• [Data records]:
────────

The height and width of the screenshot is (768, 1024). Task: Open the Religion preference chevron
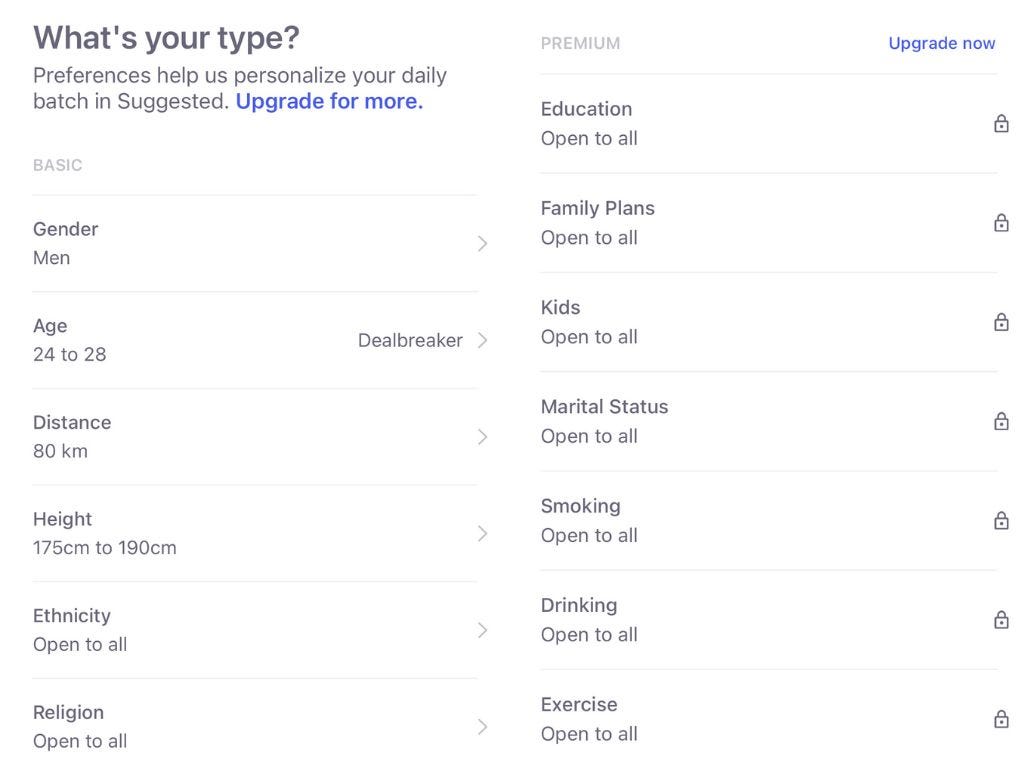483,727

────────

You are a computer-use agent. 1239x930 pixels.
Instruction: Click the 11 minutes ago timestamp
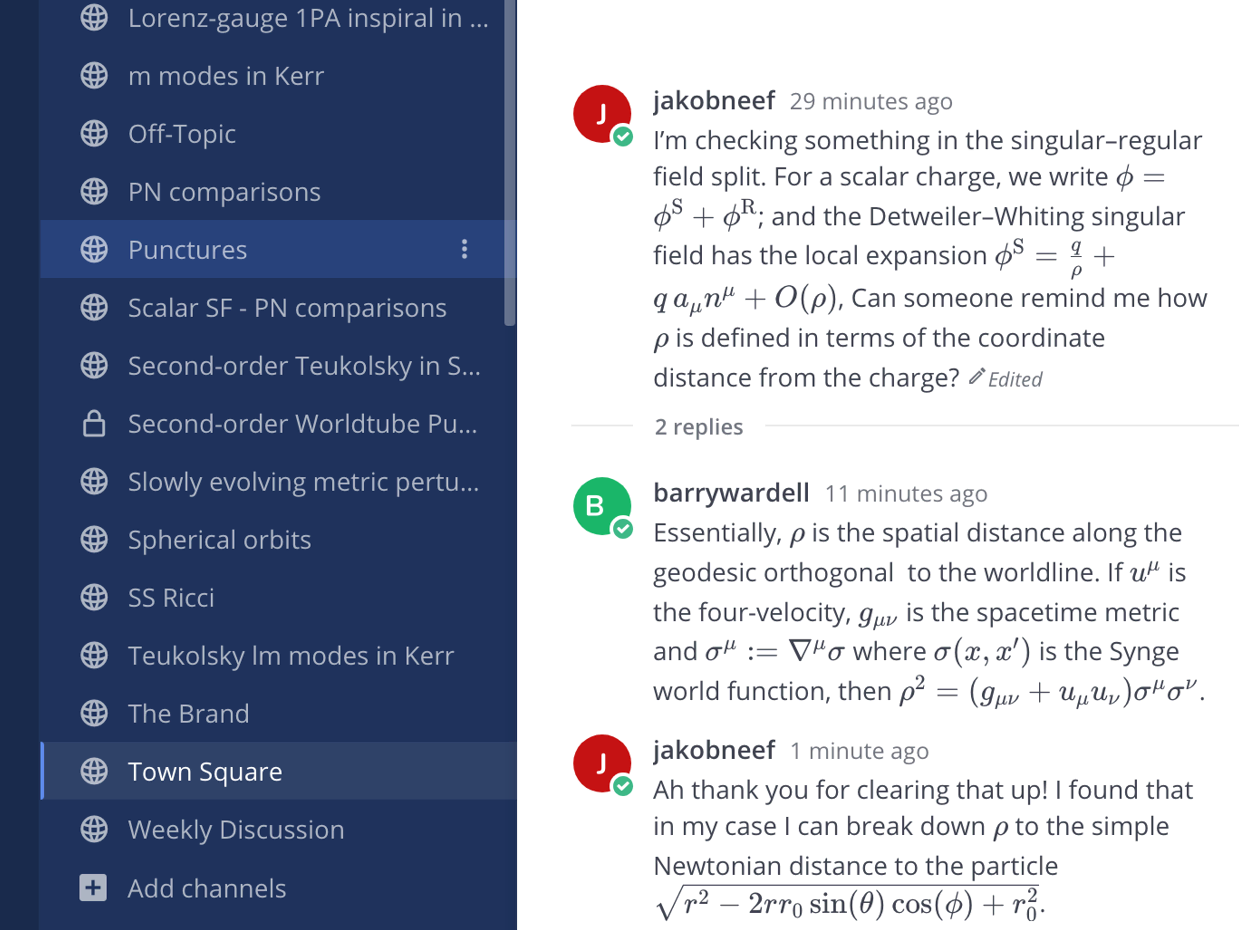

────────

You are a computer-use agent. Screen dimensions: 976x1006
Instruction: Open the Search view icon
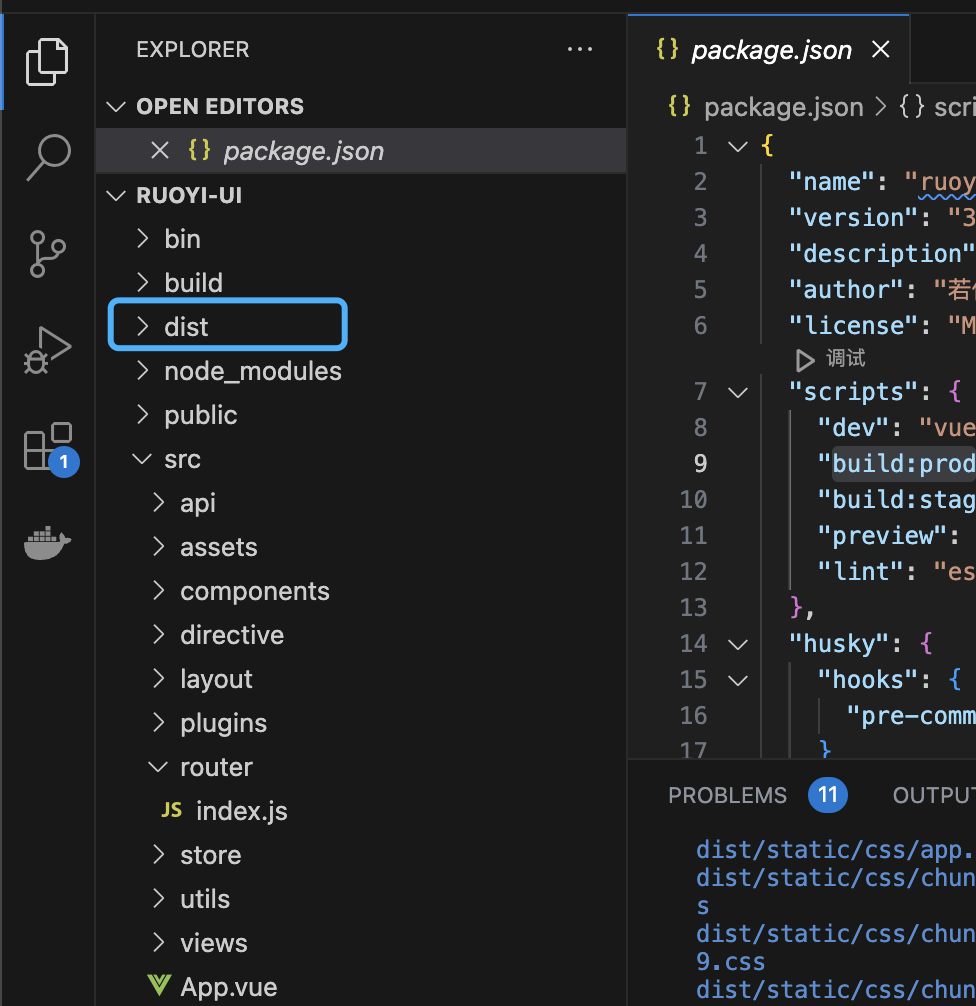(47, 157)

────────

• [Aim of the task]:
Copy out, from the records above, every line that holds the string "agent".

• [Result for this exercise]:
You are a computer-use agent. 1239x930 pixels.
You are a computer-use agent. Screen dimensions: 976x1006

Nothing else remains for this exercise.